Low-Level Laser Therapy: Similar Results, No Mess

Laser caps and combs use red light at specific wavelengths to stimulate hair follicles. In a randomized trial of 91 men, those using laser therapy three times per week saw hair density increase from about 105 hairs per square centimeter at baseline to 130 at six months. The minoxidil group went from 98 to 135 over the same period. The difference between the two groups wasn’t statistically significant, meaning laser therapy performed comparably to twice-daily topical minoxidil.

The appeal of laser therapy is convenience and the absence of drug side effects. You wear a cap for about 10 minutes per session with no residue on your hair or pillow. FDA-cleared devices cost anywhere from $200 to over $1,000 upfront, but there are no recurring costs. Laser therapy works best as an add-on to other treatments rather than a standalone solution for advanced hair loss.

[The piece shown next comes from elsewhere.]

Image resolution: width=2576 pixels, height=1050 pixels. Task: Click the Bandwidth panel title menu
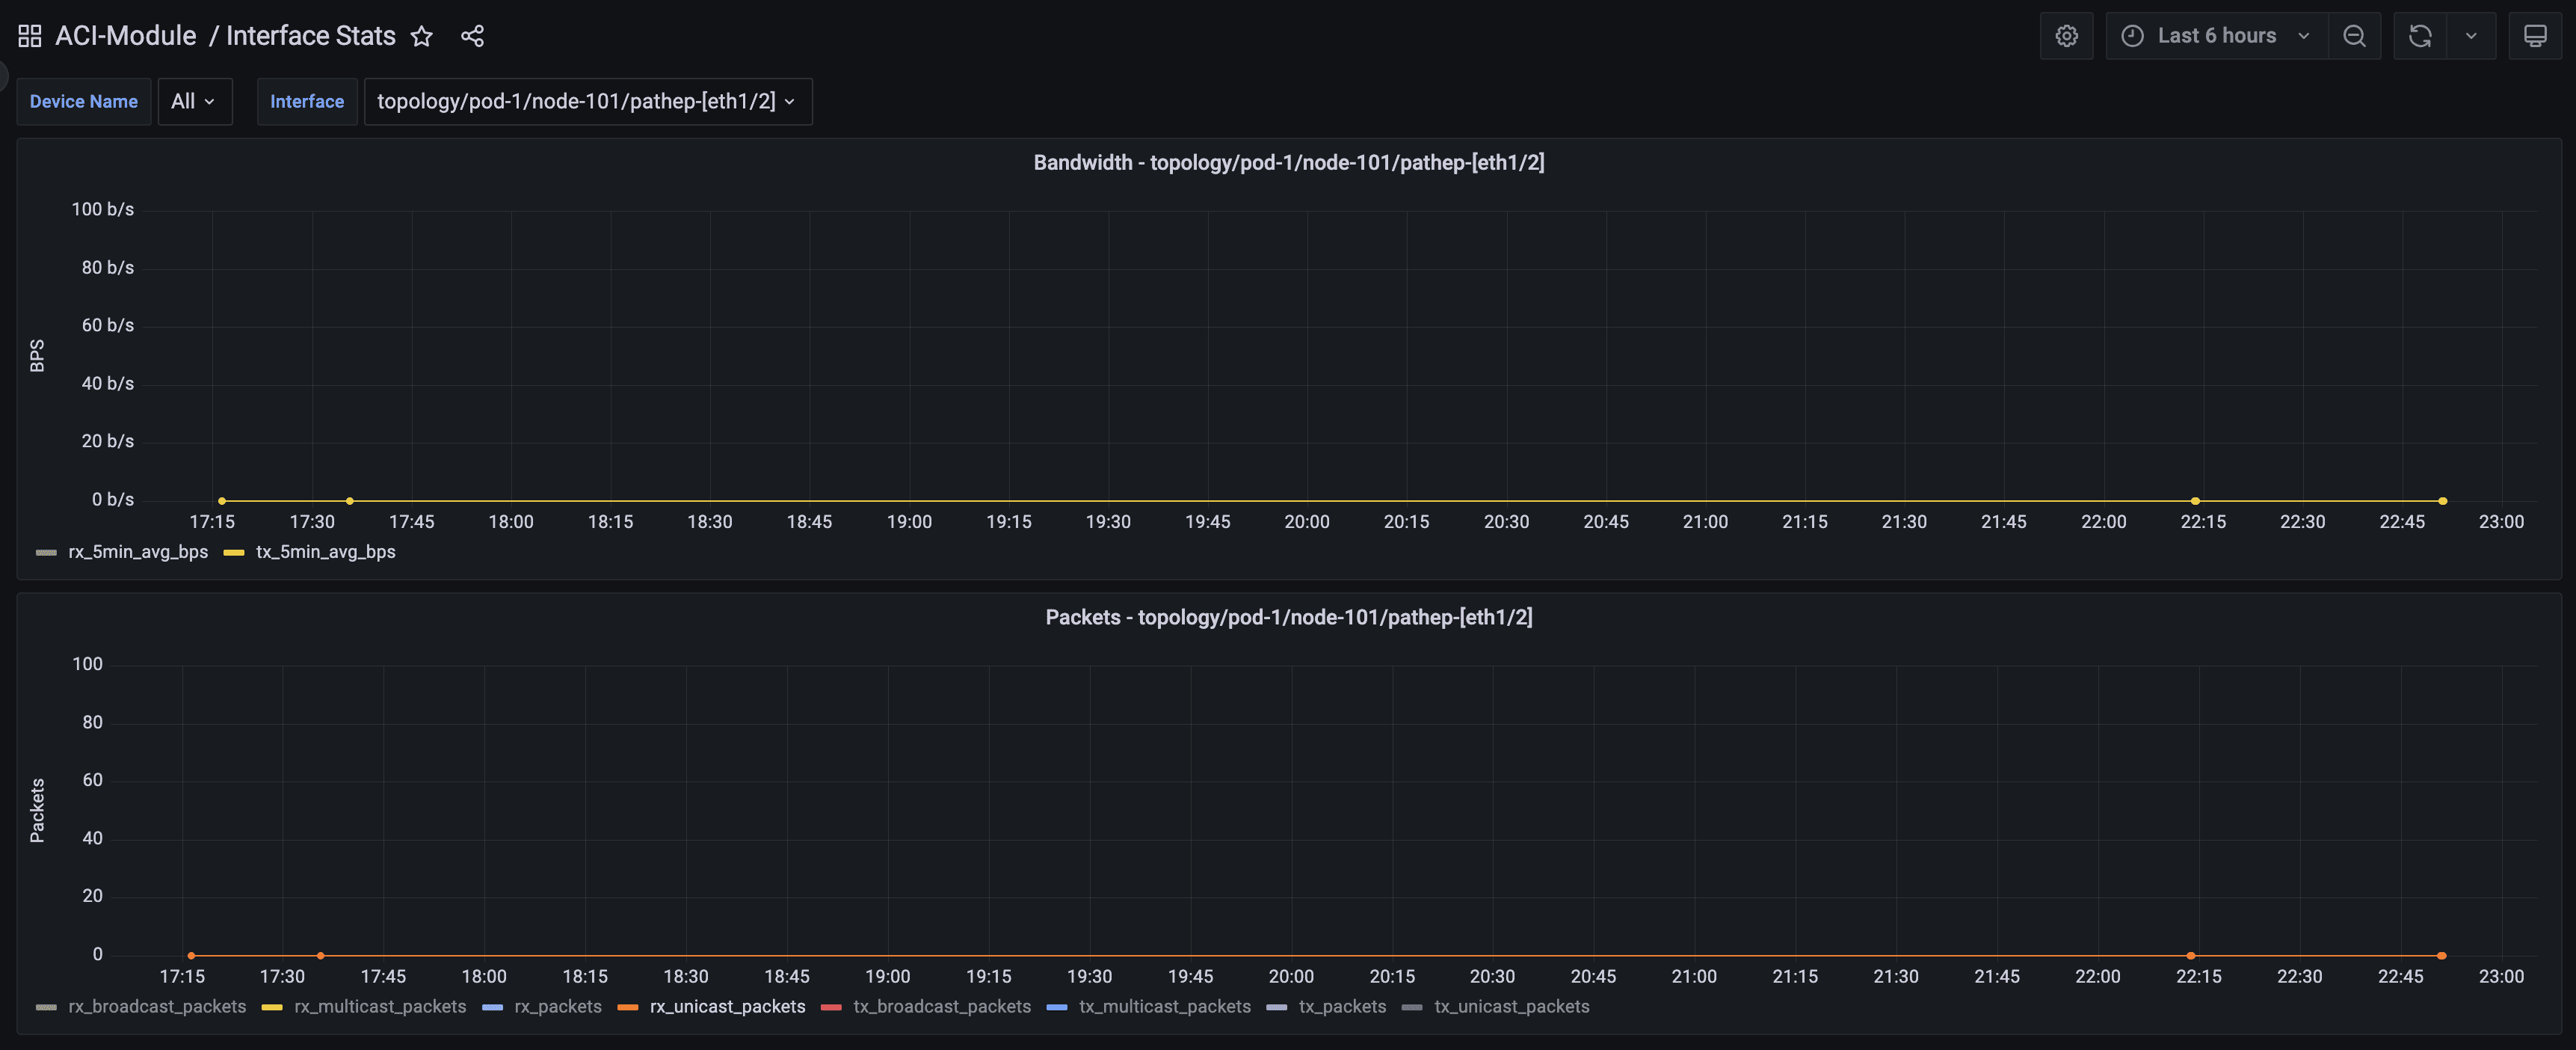coord(1288,163)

Oral Minoxidil: The Same Drug, Better Compliance

If your issue with minoxidil is the twice-daily topical application rather than the drug itself, low-dose oral minoxidil may solve your problem without switching medications entirely. A meta-analysis found no statistically significant difference in efficacy between oral and topical forms, though topical minoxidil showed a slight edge in hair density improvement. Oral minoxidil’s real advantage is that you swallow a pill once a day instead of applying a liquid or foam to your scalp morning and night.

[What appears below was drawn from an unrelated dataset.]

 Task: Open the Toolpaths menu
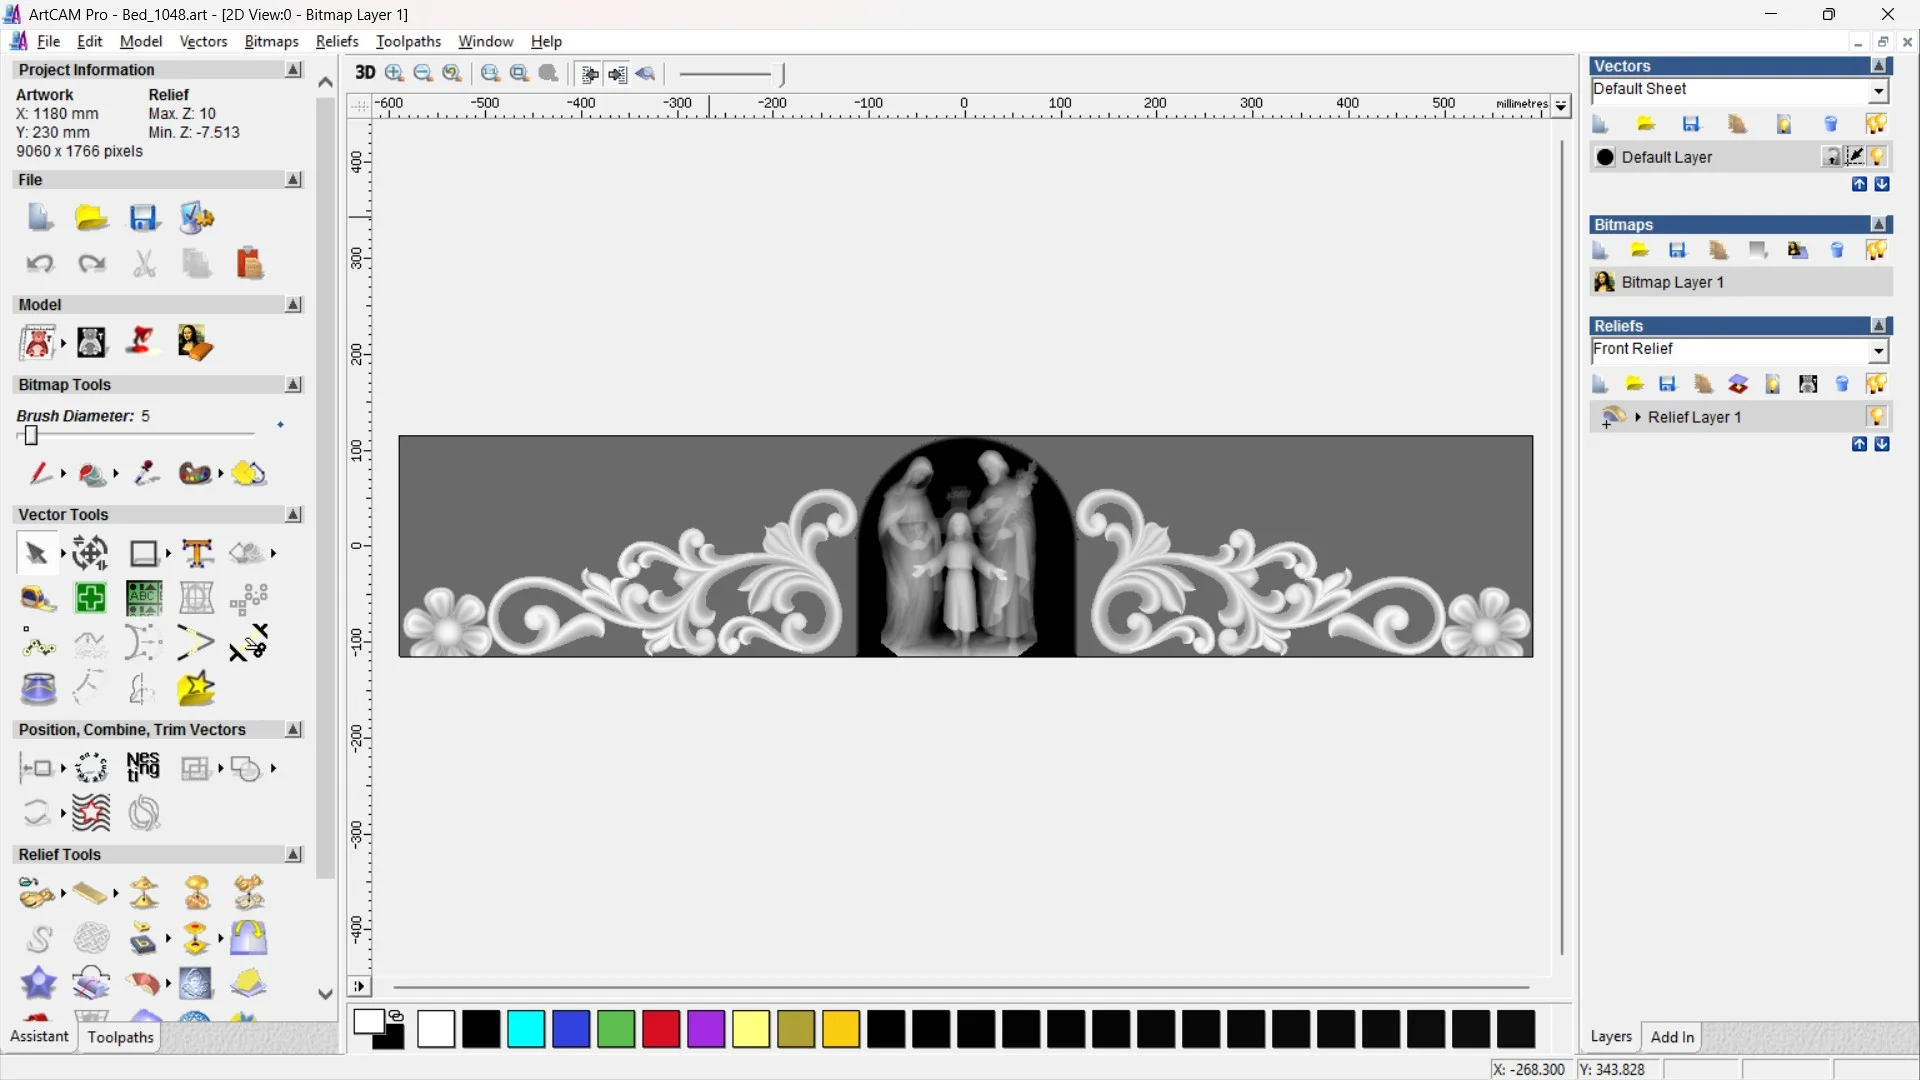pyautogui.click(x=408, y=41)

Oral minoxidil does carry more systemic side effects. Because the drug reaches your entire body rather than just your scalp, it can cause fluid retention, increased body hair growth, and lightheadedness. For women taking oral minoxidil, adding spironolactone (an anti-androgen commonly prescribed for female pattern hair loss) appears to eliminate the fluid retention risk entirely. In a study of 608 women, those taking both medications had a 0% rate of edema compared to 2.8% on oral minoxidil alone.

Options Specifically for Women

Women’s hair loss responds to a different set of treatments because the hormonal drivers aren’t identical to men’s. Spironolactone is one of the most commonly prescribed alternatives, working by blocking androgens that contribute to follicle miniaturization. It’s often used alongside minoxidil rather than as a replacement, and the combination has proven effectiveness for hair density in women. Finasteride is generally not prescribed for women of childbearing age due to risks during pregnancy, but spironolactone fills a similar hormonal role with a better safety profile for this group.

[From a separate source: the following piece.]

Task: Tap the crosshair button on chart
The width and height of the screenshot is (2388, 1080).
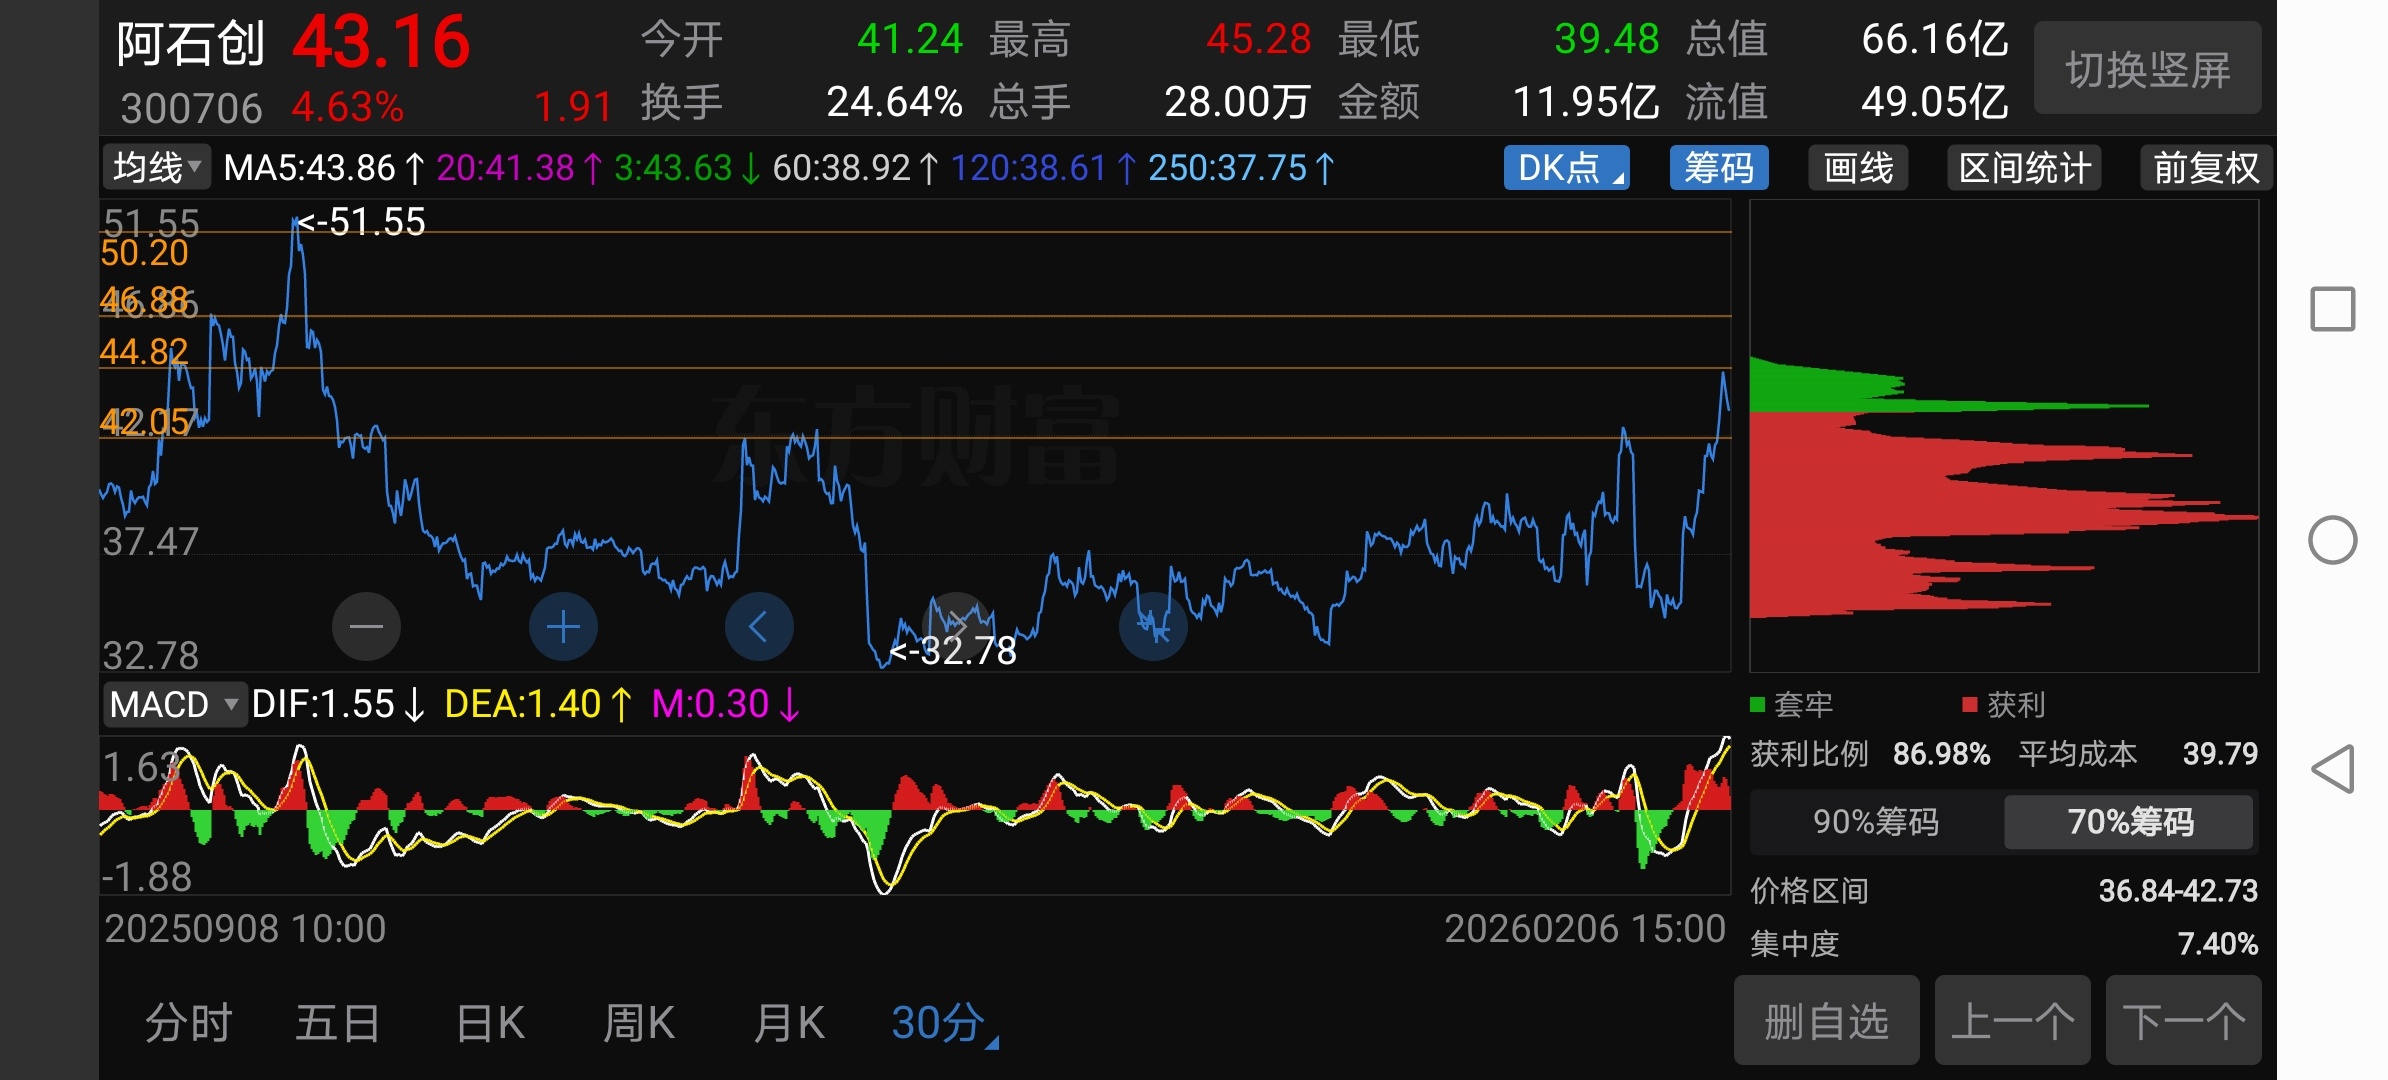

Natural Alternatives: Limited Evidence

Saw palmetto is the most studied natural option. It works as a mild DHT blocker, similar in concept to finasteride but far weaker. In one small study of 25 participants, nearly half saw an 11.9% increase in hair count after four months of using a topical product containing saw palmetto. That’s a modest result from a small trial, and the product also contained other active ingredients, making it hard to credit saw palmetto alone. Other natural compounds like rosemary oil, pumpkin seed oil, and caffeine-based topicals show up in early research, but none have the robust clinical evidence that pharmaceutical treatments do.

Combining Treatments Gets the Best Results

The most important takeaway from the research is that no single treatment is dramatically better than minoxidil on its own. What consistently outperforms minoxidil monotherapy is combination approaches. Finasteride plus minoxidil more than doubled the rate of marked improvement in clinical trials. Adding laser therapy or PRP to a drug regimen can further boost results. The reason is straightforward: hair loss has multiple contributing factors, and treatments that attack different mechanisms stack their benefits. If you’re unhappy with minoxidil’s results, adding a DHT blocker is likely to produce a bigger improvement than switching to any single alternative.